Excerpted data
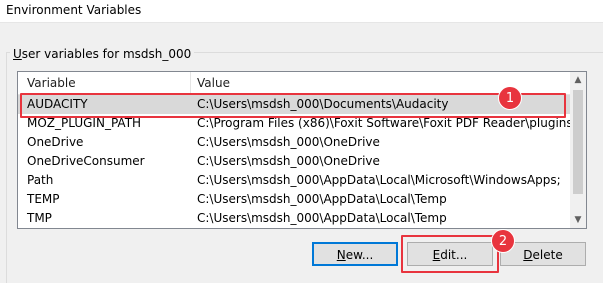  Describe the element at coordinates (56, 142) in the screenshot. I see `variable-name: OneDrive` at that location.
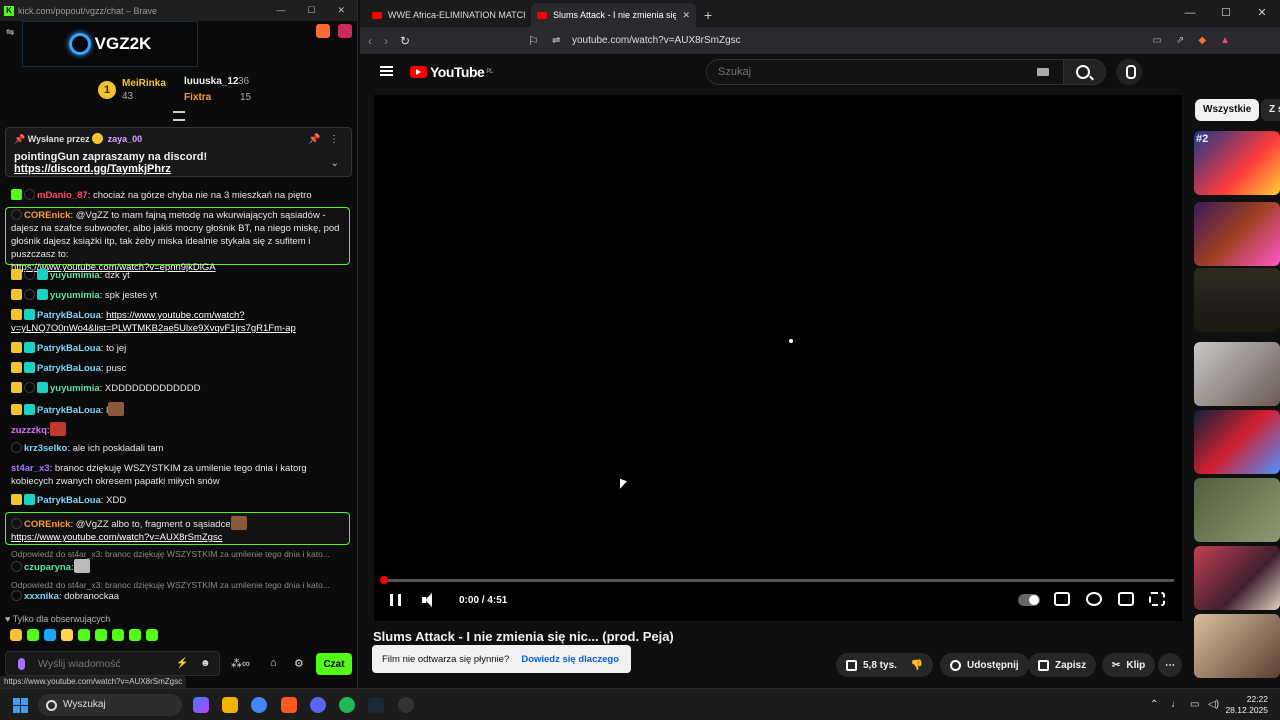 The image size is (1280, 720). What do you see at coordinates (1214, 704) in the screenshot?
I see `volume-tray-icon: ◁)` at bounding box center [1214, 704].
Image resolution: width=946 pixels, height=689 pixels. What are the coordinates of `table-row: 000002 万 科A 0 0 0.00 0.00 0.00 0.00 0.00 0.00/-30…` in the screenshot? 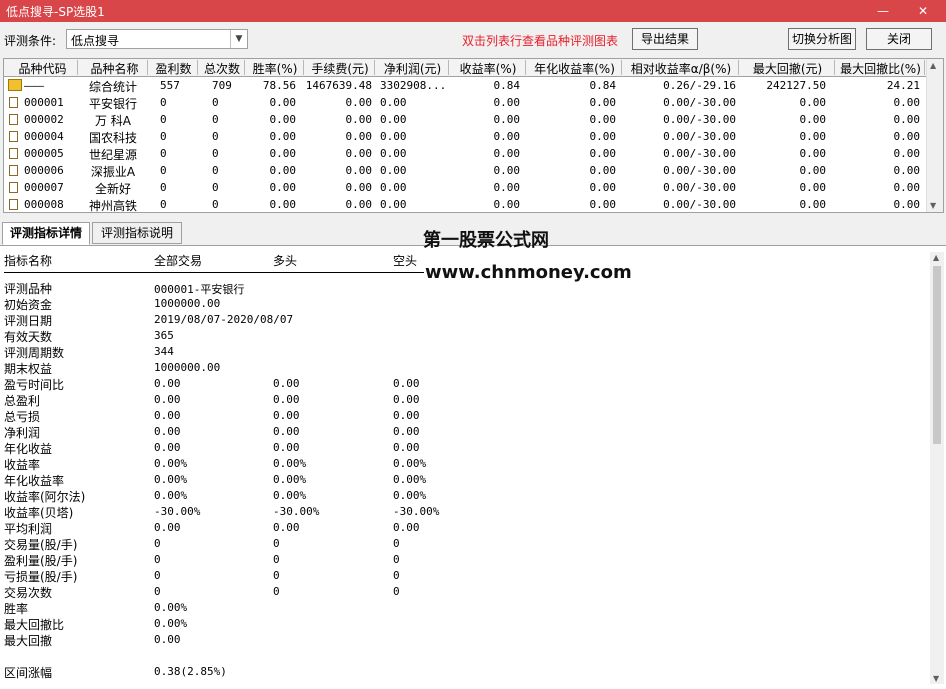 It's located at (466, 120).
--
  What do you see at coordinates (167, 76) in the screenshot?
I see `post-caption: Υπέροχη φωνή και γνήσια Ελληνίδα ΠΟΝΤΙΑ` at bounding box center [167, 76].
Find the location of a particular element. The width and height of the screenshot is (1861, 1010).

Activity
Lay out everything from the line containing "What do you see at coordinates (167, 76)" down to the line containing "Find the location", both included, as a Markdown table with the columns Number and Text. Give each line of the entries its own row and skip any blank lines.

Result
| Number | Text |
|---|---|
| 1 |   What do you see at coordinates (167, 76) in the screenshot? |
| 2 | I see `post-caption: Υπέροχη φωνή και γνήσια Ελληνίδα ΠΟΝΤΙΑ` at bounding box center [167, 76]. |
| 3 | Find the location of a particular element. The width and height of the screenshot is (1861, 1010). |